Allergie alimentari, i cinque cibi più pericolosi e i rischi dello shock anafilattico

Cristiano Caruso spiega che latte, uova e arachidi possono provocare reazioni allergiche gravi fino allo shock anafilattico, dovuto a una risposta immunitaria immediata. In Italia milioni di persone convivono con questo rischio.

Allergie alimentari
Allergie alimentari, i cinque cibi più pericolosi e i rischi dello shock anafilattico

Latte, uova, arachidi e frutta secca, crostacei e pesce sono i principali alimenti che in Italia provocano reazioni allergiche anche molto gravi. Secondo gli specialisti, questi cinque gruppi rappresentano la quota più rilevante dei casi, con differenze legate alle abitudini alimentari e all’area geografica.

L’allergia alimentare è una risposta del sistema immunitario che si attiva ogni volta che una persona entra in contatto con uno specifico alimento. Il fenomeno interessa soprattutto i bambini, ma può comparire anche in età adulta e varia da Paese a Paese: negli Stati Uniti dominano le arachidi, mentre nei Paesi del Nord Europa è il pesce a causare più problemi.

Tra le sostanze responsabili rientrano anche le proteine Ltp, presenti in molti vegetali come frutta, ortaggi e cereali. Queste molecole, concentrate soprattutto nella buccia di alimenti come la pesca, possono scatenare reazioni diffuse nell’organismo, arrivando nei casi più gravi a coinvolgere più apparati contemporaneamente.

In Italia si stima che tra il 4 e il 5% della popolazione soffra di allergie alimentari e circa una persona su dieci tra queste rischi uno shock anafilattico. Si tratta della manifestazione più severa, che può comparire in pochi secondi o minuti dopo aver ingerito l’alimento responsabile.

I segnali sono evidenti e rapidi: prurito intenso, orticaria, gonfiore di labbra e lingua, difficoltà respiratorie, nausea e un brusco calo della pressione. Senza un intervento tempestivo, la situazione può aggravarsi fino a diventare fatale in tempi molto brevi.

Davanti a una reazione grave è necessario chiamare immediatamente i soccorsi e, nei soggetti già diagnosticati, utilizzare l’adrenalina tramite auto-iniettore. La persona va fatta sdraiare con le gambe sollevate e non deve mai essere lasciata sola fino all’arrivo del personale sanitario.

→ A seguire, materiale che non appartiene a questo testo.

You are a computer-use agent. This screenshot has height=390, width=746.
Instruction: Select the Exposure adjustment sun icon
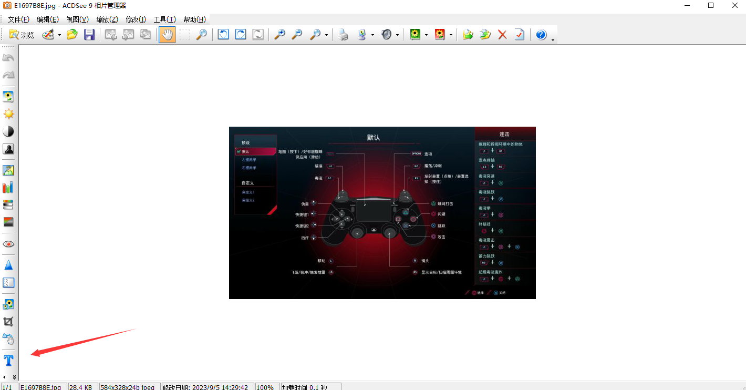[8, 114]
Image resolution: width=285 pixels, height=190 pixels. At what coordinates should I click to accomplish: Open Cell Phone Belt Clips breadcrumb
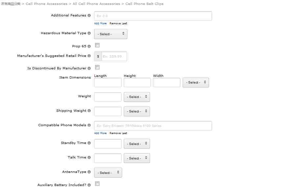[x=144, y=4]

Dopo un episodio acuto, gli accertamenti allergologici devono essere eseguiti a distanza di alcune settimane. Gli esami del sangue permettono di individuare le proteine responsabili, mentre i test cutanei aiutano a confermare la diagnosi attraverso la comparsa di una reazione locale sulla pelle.

Nei casi selezionati è possibile intraprendere un percorso di desensibilizzazione, che consiste nell’assunzione controllata e progressiva dell’alimento per aumentare la tolleranza. Il trattamento viene eseguito sotto stretta supervisione medica e prosegue nel tempo con dosi di mantenimento.

Per alcune allergie, come quella alle arachidi, sono in fase di studio nuovi farmaci biologici mirati che potrebbero offrire ulteriori opzioni terapeutiche nei prossimi anni, ampliando le possibilità di gestione per i pazienti più a rischio.